Prop Murray, who has been a born-again Christian for more than four years, caused controversy in December when it emerged he would no longer play for his country on a Sunday.
It led some to question why the 29-year-old had only now arrived at that decision, having converted to Christianity after suffering a potentially life-threatening injury playing for Glasgow back in 2005.
Murray insists he had wanted to devote his Sundays entirely to his religion as long ago as 2008 but his contract at club side Northampton meant he was unable to do so.
The prop successfully negotiated a new deal last summer, which included a clause excusing him from Sunday service, and his decision to remove himself from Test action soon followed.
“It was a difficult decision,” said Murray. “It took me about three years after I became a Christian. But I’m happy with my decision and I had a good Sunday, a good ‘Lord’s Day’.”
While Scotland’s pack was being dominated by France in Sunday’s Six Nations opener, Murray’s was spent attending mass in the morning and evening and catching up with friends and family.
Indeed, he did not watch his country’s 18-9 defeat until Monday.
Murray has been recalled by head coach Andy Robinson and Saturday will be Murray’s first Test since breaking a fibula and suffering ankle ligament damage on the Lions’ tour of New Zealand.
Meanwhile, Wales forward Jonathan Thomas has admitted behaving like a “nerd” this week in an effort to rebuild a Welsh lineout effortlessly dismantled by England skipper Steve Borthwick and company at Twickenham last weekend.
Wales’ weakness in that critical set-piece area proved a major factor behind their 30-17 defeat.
Coach Warren Gatland has refused to press any panic buttons though, making just one change up front as Thomas replaces giant Newport Gwent Dragons lock Luke Charteris for Scotland’s Millennium Stadium visit on Saturday.
“You have to become a nerd when it comes to lineouts,” said Thomas. “If you don’t, you are going to come unstuck.
“It isn’t the most exciting thing, studying opposition lineouts, but you have to do it if you are involved in the second row.”

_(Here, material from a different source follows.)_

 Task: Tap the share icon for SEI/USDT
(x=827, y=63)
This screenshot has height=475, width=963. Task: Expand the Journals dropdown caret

Elsewhere, England’s Delon Armitage has admitted he feared he would be dropped for Sunday’s Valentine’s Day clash with Italy in Rome after his least impressive game for his country.
“I was very disappointed about the Welsh game. We still won but on a personal level it was the worst game I have played for England,” said Armitage.
“I felt I let the boys down. I wasn’t in a very good mood on Saturday night and I sulked a little bit. I am glad I have another opportunity.”
England boss Martin Johnson will confirm the make-up of his bench this afternoon, having delayed the announcement due to concerns over injury and illness concerning Borthwick, Simon Shaw and Lewis Moody.
For their part, Italy had some good moments but ultimately lost 29-11 to Ireland and centre Gonzalo Garcia insists he and his team-mates will not back down.
“We have been working hard this week to be ready for the game against England,” said Garcia. “We know we will face a very strong side. It will be a hard battle but we will go out to win.”